Cuando se apaciguó el regocijo de la compañía y se restableció el silencio, apoyó un brazo en el descanso de la silla y colocando el otro en jarras, preguntó con cierto movimiento ligero pero extremadamente hábil de la cabeza y contracción de las cejas, cuál era la moral del cuento y qué era lo que se intentaba probar.

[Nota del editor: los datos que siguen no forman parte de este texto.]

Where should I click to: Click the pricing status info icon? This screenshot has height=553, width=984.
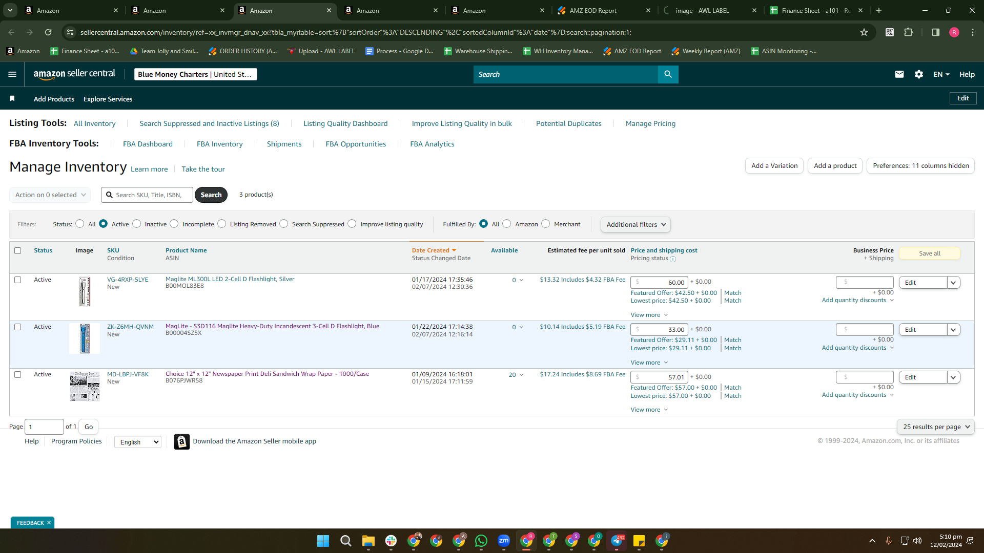(673, 259)
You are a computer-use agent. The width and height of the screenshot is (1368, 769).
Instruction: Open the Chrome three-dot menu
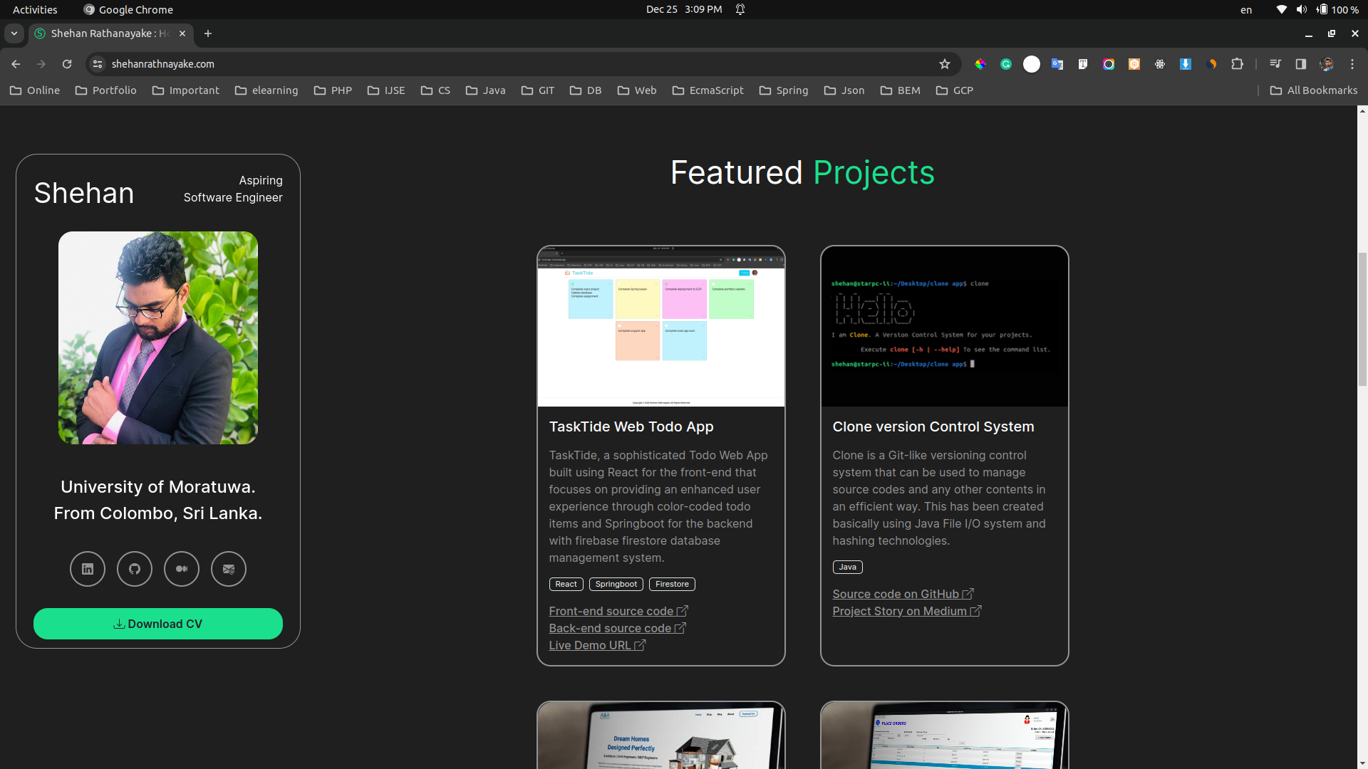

El narrador que llevaba justamente un vaso de vino a sus labios como refresco después de la labor, detúvose por un momento, miró al preguntón con aire de infinita deferencia, y bajando suavemente el vaso hasta la mesa observó que la historia trataba de probar con toda lógica:

“Que no hay situación en la vida que no tenga sus ventajas y placeres a condición de que sepamos coger la ocasión al pelo;

“Que, en consecuencia, el que apuesta carreras con jinetes duendes tendrá verosímilmente una carrera accidentada;

“Ergo, que en cierto modo sirve de escalón para altos merecimientos del estado el que a un maestro de escuela le sea denegada la mano de una heredera holandesa.”

El cauto y viejo caballero frunció las cejas en diez dobleces al escuchar estas premisas, dolorosamente impresionado por la fuerza del silogismo; mientras el de los vestidos raídos le miraba triunfalmente de reojo, a mi parecer. Al fin hizo observar que todo aquello estaba muy bien, pero que, sin embargo, él juzgaba la historia un poquillo extravagante; uno o dos puntos quedaban todavía por dilucidar.

—Palabra, señor,—replicó el narrador,—en cuanto a eso, yo no creo ni siquiera la mitad.